▶ [Task brief] When you reach the line that contains "Task: Click the back arrow icon" in the data below, copy it and every line after it exactly, adding nothing.

*** Opening of Entries shown ***

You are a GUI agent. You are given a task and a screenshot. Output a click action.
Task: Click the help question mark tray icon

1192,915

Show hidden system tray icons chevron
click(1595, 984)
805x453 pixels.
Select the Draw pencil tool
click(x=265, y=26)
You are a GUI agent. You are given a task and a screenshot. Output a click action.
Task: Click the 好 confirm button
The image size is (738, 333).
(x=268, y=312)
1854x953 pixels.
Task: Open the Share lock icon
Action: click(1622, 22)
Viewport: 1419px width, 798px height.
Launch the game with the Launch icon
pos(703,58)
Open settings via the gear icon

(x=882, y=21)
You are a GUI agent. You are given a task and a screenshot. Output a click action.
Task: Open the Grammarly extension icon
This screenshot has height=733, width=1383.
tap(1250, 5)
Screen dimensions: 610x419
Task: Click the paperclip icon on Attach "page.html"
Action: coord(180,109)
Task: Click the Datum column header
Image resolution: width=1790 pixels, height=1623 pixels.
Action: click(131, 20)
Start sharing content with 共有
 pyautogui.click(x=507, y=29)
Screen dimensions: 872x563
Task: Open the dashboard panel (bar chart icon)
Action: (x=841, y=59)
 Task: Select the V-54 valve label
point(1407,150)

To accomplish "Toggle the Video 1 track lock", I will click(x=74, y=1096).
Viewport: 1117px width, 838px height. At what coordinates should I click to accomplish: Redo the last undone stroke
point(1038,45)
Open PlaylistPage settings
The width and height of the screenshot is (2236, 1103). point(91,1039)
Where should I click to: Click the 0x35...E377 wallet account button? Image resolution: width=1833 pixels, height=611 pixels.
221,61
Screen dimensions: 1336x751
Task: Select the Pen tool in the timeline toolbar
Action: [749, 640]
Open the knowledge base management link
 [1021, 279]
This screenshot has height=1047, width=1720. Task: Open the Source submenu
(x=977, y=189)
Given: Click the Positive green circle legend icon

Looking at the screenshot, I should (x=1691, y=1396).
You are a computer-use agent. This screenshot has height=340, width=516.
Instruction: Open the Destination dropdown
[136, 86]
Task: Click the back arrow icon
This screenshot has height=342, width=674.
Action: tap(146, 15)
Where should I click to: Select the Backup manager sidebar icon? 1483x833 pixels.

*** Close of Entries shown ***

▶ [Solution to this task]
Task: Click the back arrow icon
This screenshot has height=342, width=674.
Action: tap(146, 15)
Where should I click to: Select the Backup manager sidebar icon? 1483x833 pixels.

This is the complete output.